For Shabbat Shuva, this week’s parsha is Parshat Haazinu. This Shabbat is special to me for two reasons. The first being because it is the week between Rosh Hashanah and Yom Kippur next Sunday, and the second because it is perfectly placed around my beloved grandmother’s yartzeit. Haazinu is quite short, hailing one perek long, and yet it manages to teach a lesson with the element of surprise. In this parsha, Moshe addresses Bnei Yisrael, this time knowing his death is imminent. The verses prove he is instilling his last bits of wisdom into his students, trying to make every moment count. But, as opposed to explaining more mitzvot or providing insights as to what The Nation is obligated to do, this week Moshe addresses them in song.
Quite surprisingly, our greatest teacher is singing! His song starts out to be all about Hashem. Moshe calls Him his “Rock”, blesses Him for His kindness, and shows it through the beauty of His work. Moshe teaches the people that God is the source of their blessings, and all outcomes. He tells them that their prosperity will come from Him, but also that when The Nation turns away from Him, the wrathful punishment they will receive is also from Him, and that when they return to God, the comfort that they feel will be from Him as well. In each instance listed, it is a relationship with the same G-d; our one and only Creator. This is the context that I was originally touched by in the song, but when I learnt the parsha I just didn’t understand why Moshe was singing at all.
It only came to me once I connected Moshe’s song to an occurrence exactly two years ago this week, in my life. I’m going to share a very intimate experience from the week before we lost my grandmother, because I do find its relevance to Haazinu, due to how it fell out. The Sunday night before she passed, I was with my Grandma Madeleine. When I was with her that night, words did not seem to be enough. Whatever I thought I wanted to say didn’t feel justified, none of it felt important enough. Although I did not intend to, I ended up singing. Phrases and verses, meaningful ones-were coming into my head and the melodies were coming along with them. Most of these were actually in Hebrew. Tehillim which I did not know I had memorized, parts of the shacharit tefillah, even a Hebrew lullaby, they were all things I sang to her. Because somewhere inside, they were sung to me. This is how I was able to speak to her soul, knowing it’d be the last time seeing her in that state.

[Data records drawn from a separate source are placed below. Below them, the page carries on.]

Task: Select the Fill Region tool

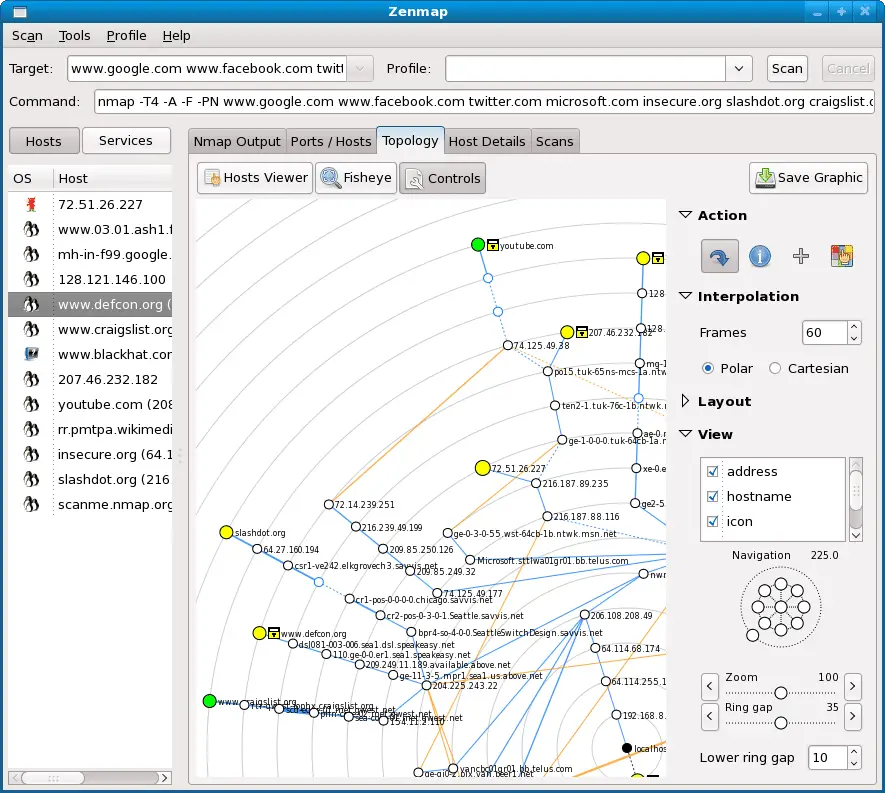Action: click(842, 256)
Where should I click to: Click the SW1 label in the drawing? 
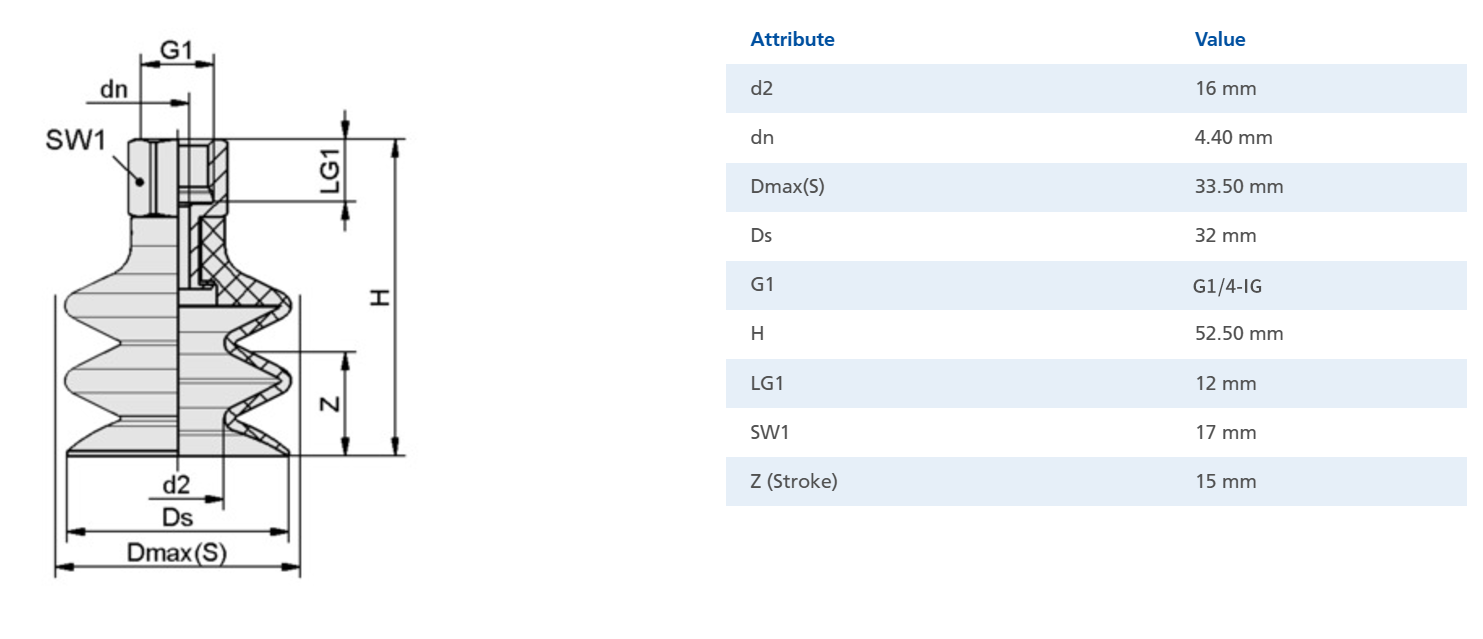click(75, 140)
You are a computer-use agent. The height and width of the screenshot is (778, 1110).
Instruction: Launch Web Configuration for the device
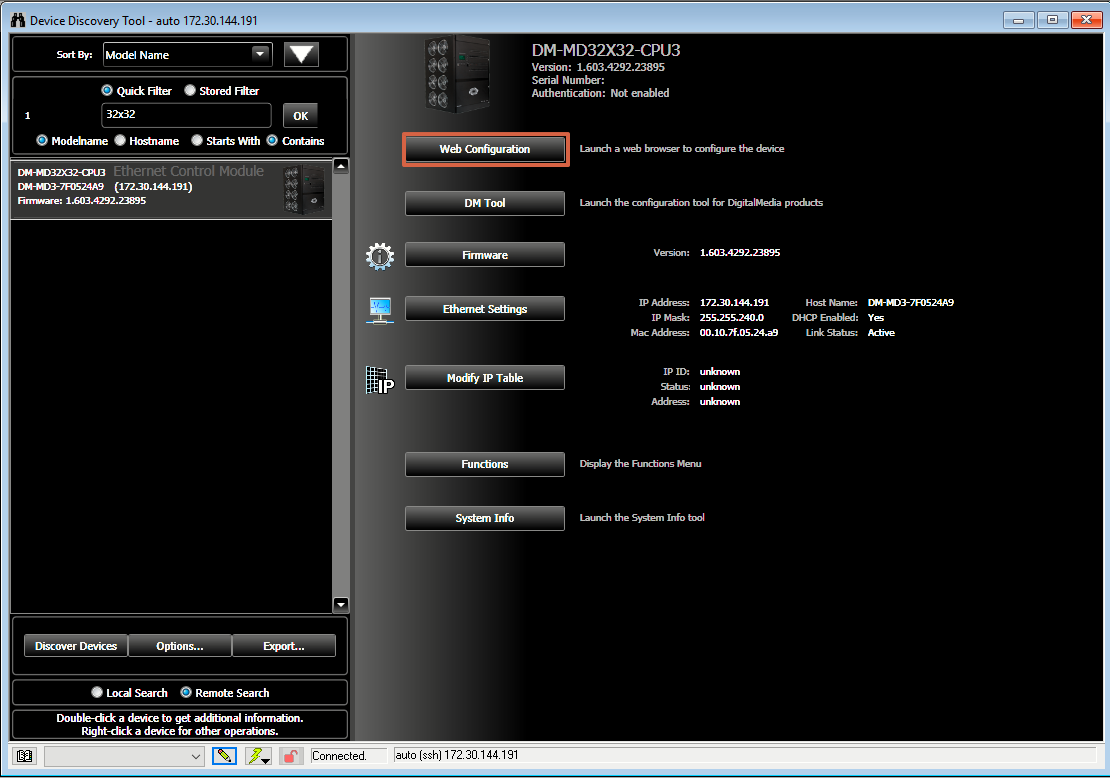485,149
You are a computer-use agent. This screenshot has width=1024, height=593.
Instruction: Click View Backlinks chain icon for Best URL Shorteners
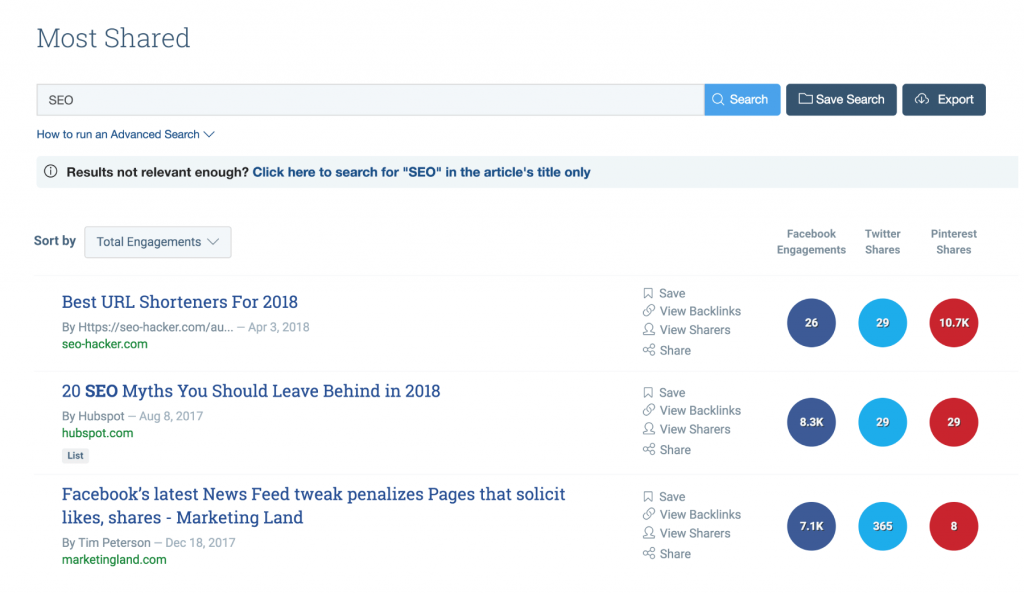(648, 311)
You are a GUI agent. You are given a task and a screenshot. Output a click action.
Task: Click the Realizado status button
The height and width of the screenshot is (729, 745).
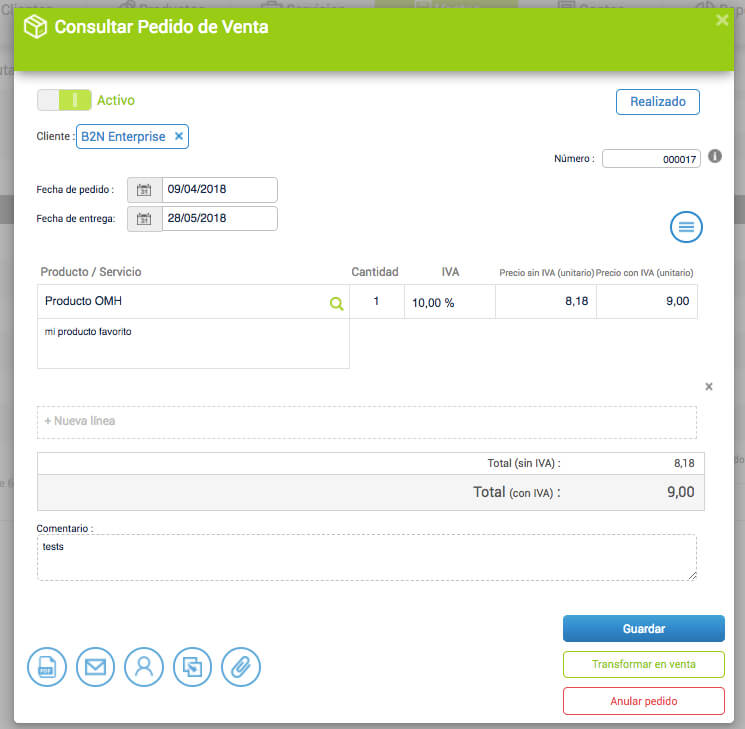(x=657, y=102)
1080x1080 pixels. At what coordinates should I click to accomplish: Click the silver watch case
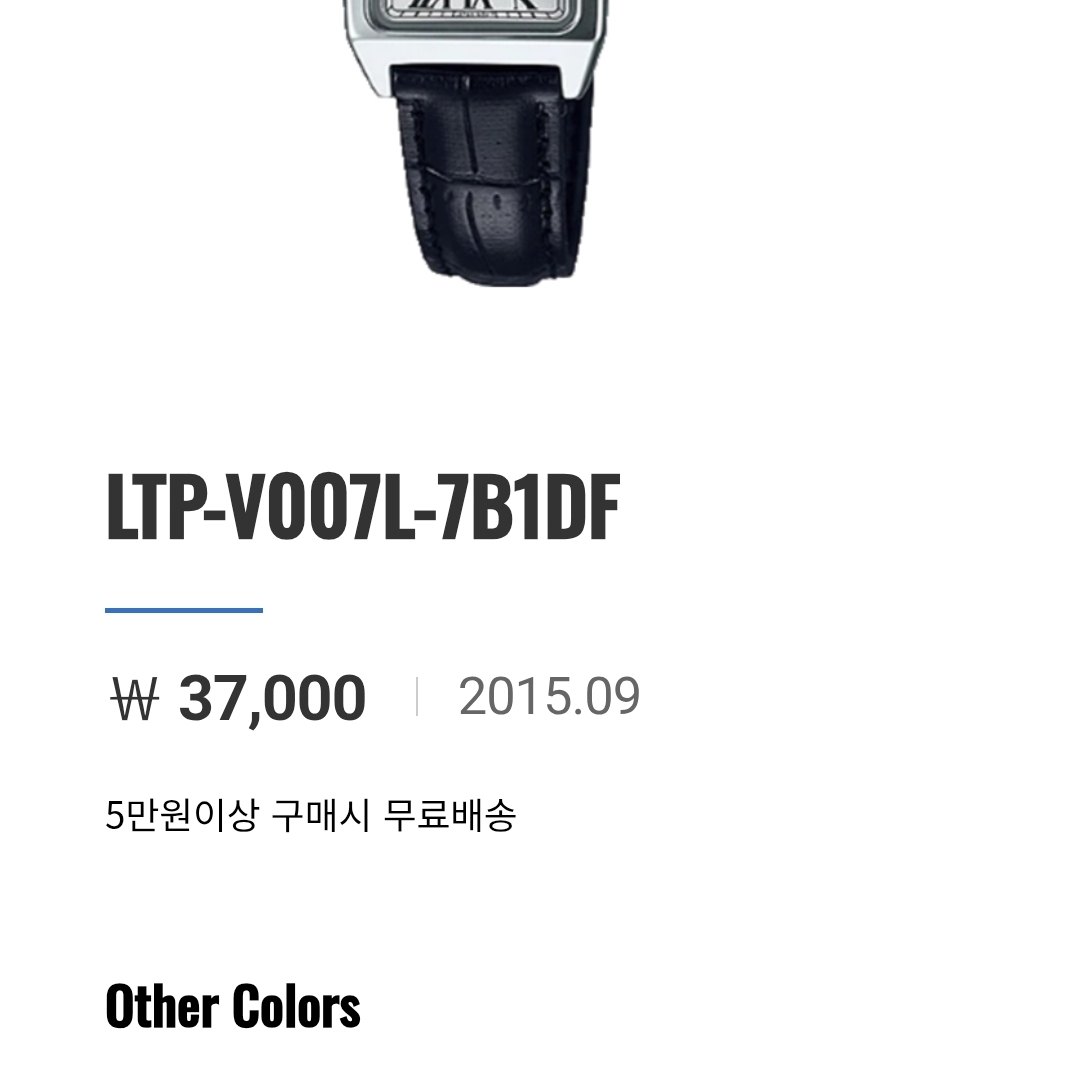coord(475,48)
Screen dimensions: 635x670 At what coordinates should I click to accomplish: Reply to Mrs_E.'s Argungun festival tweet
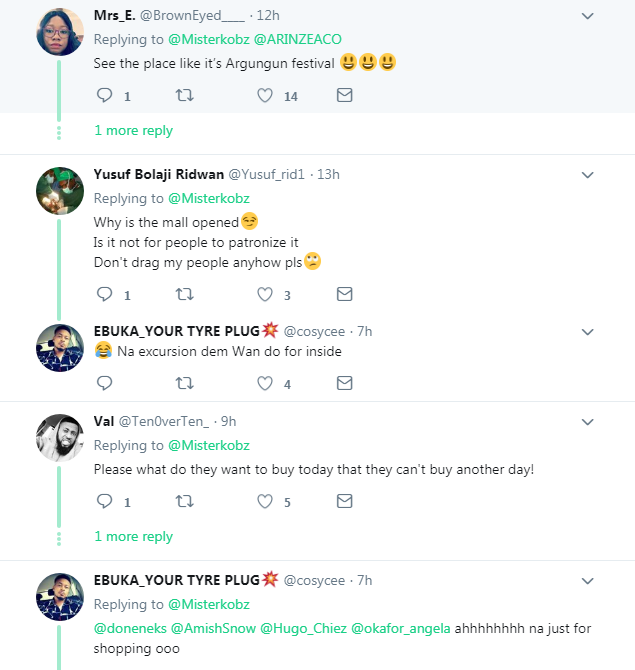point(104,96)
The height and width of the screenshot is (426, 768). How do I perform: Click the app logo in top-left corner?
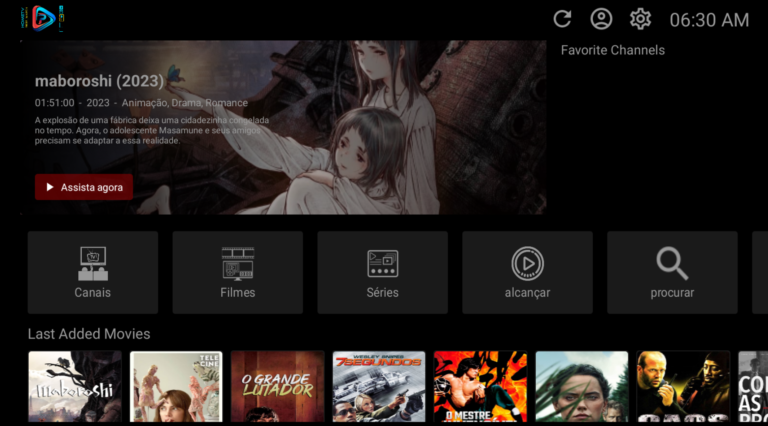[x=42, y=18]
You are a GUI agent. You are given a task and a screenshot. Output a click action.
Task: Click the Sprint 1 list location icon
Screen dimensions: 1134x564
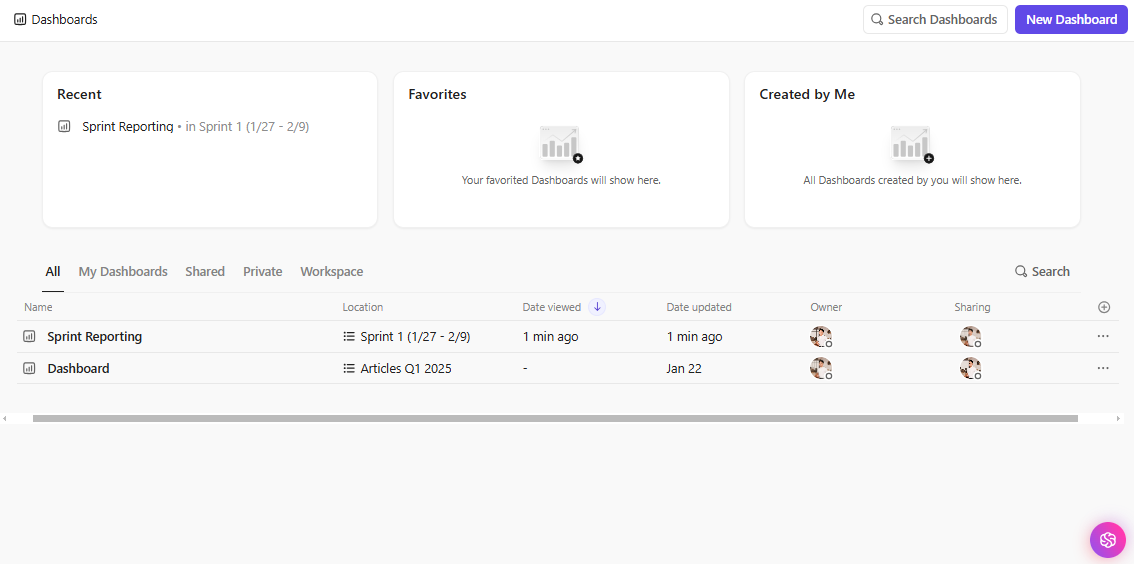349,337
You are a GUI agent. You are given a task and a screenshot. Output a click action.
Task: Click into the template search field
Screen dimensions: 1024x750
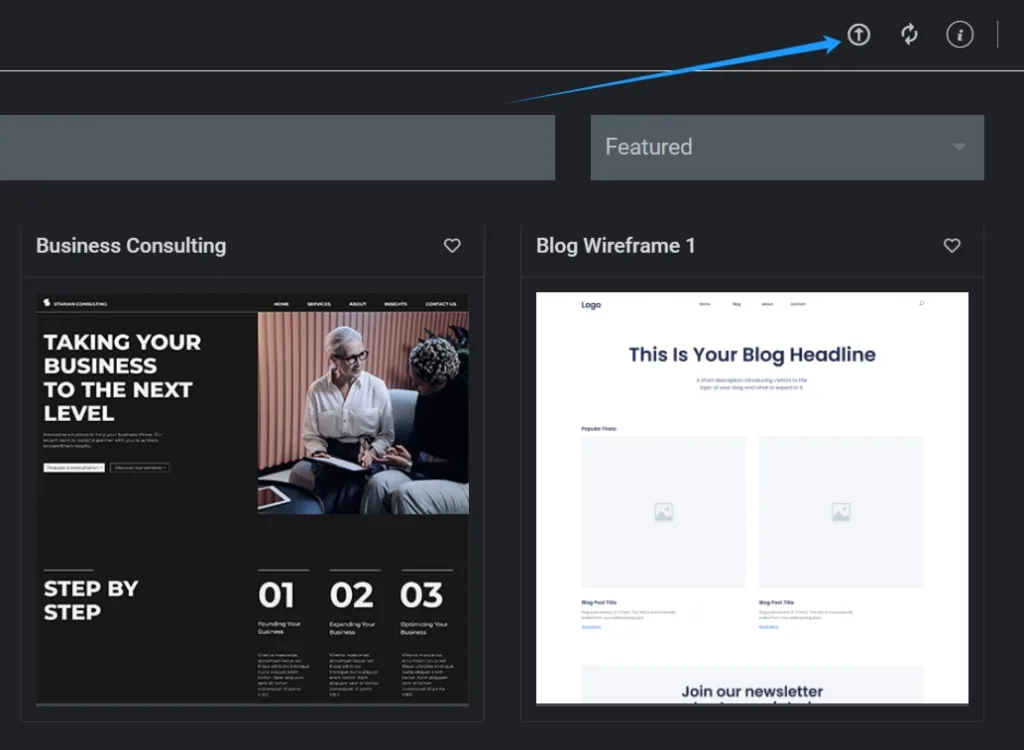276,147
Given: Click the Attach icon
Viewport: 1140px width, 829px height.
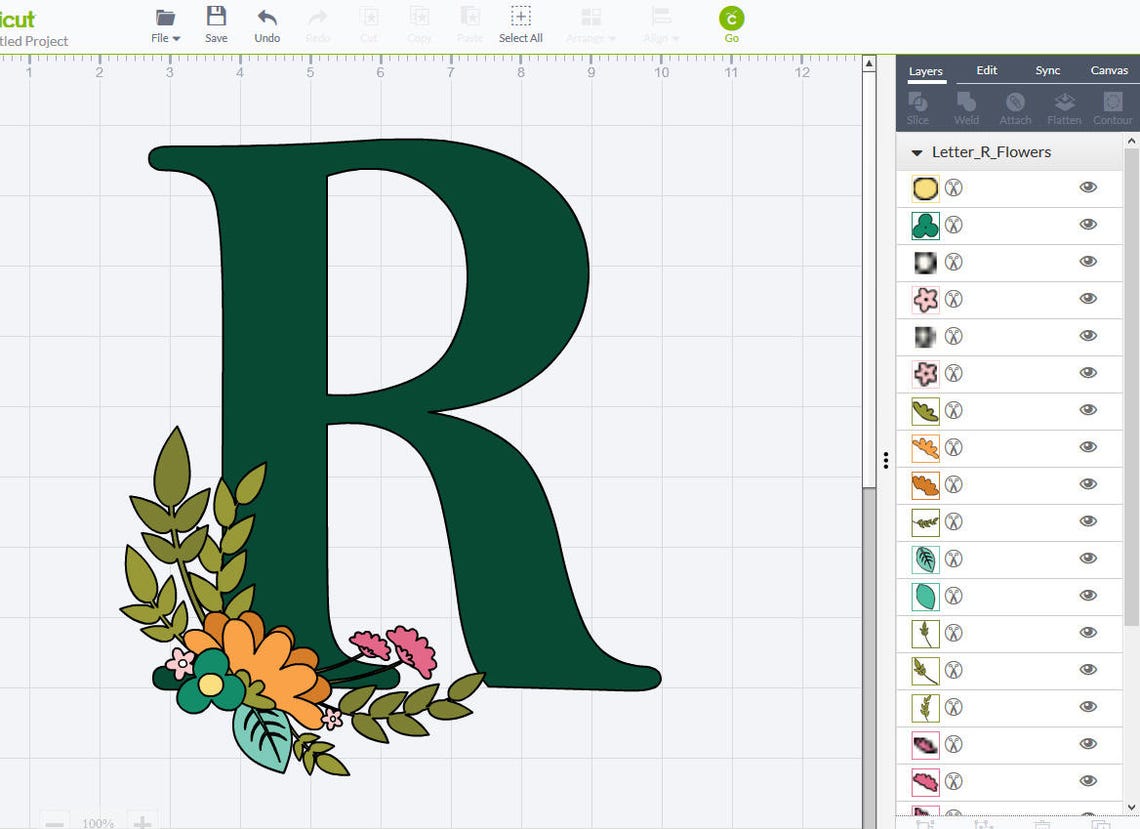Looking at the screenshot, I should click(x=1015, y=105).
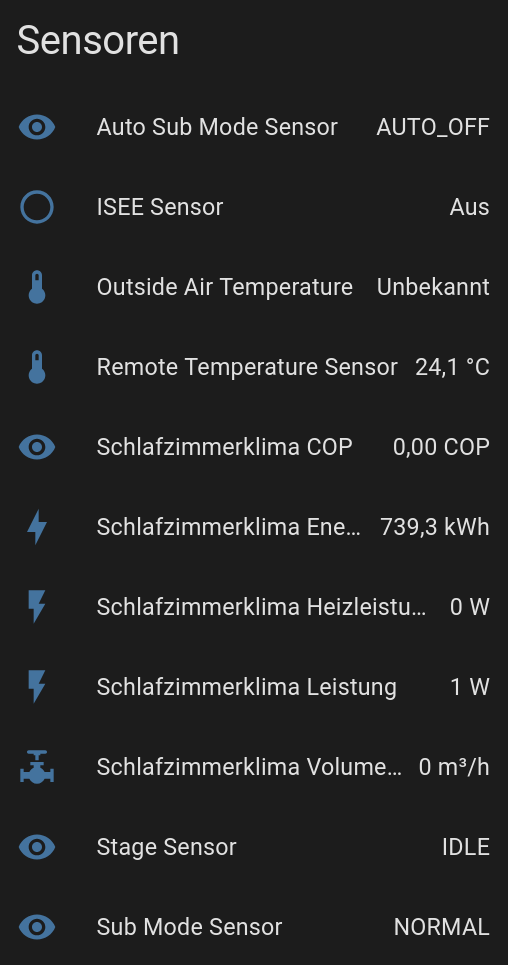Click the circle icon next to ISEE Sensor
This screenshot has height=965, width=508.
coord(37,207)
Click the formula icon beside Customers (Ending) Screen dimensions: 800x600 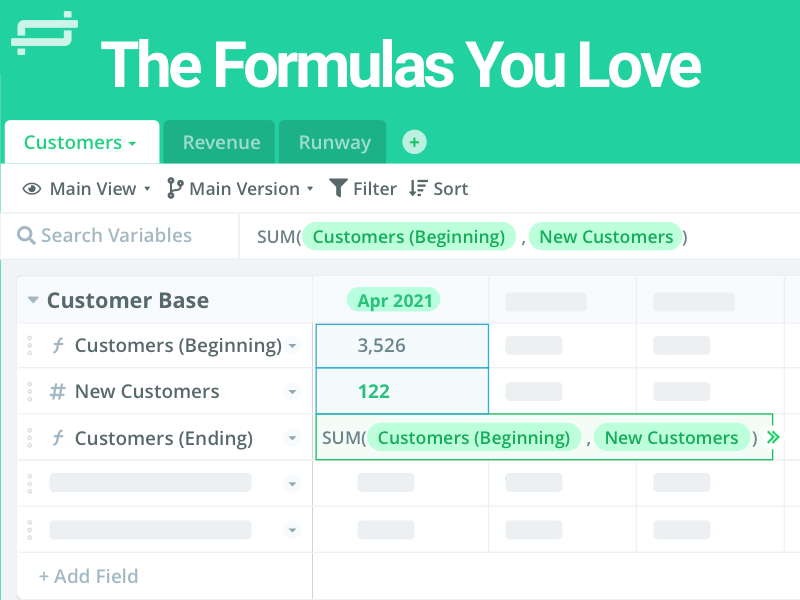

It has been two years since experiencing this. I am still able to go back to that moment, to the time I knew I was saying goodbye, to the second I began singing. Just as Moshe Rebbenu was confronting his passing, and accepting it through song, so too I confronted the nearness of the grief that would soon overtake my family, and I recognized it through the act of singing. I think that there is a spirituality which comes with saying goodbye through song. I believe that this is what Moshe was doing when he was singing to Our People. He was saying goodbye through song. The connection of the events of my week to this week’s parsha is just another reminder that God planned this, God planned it all.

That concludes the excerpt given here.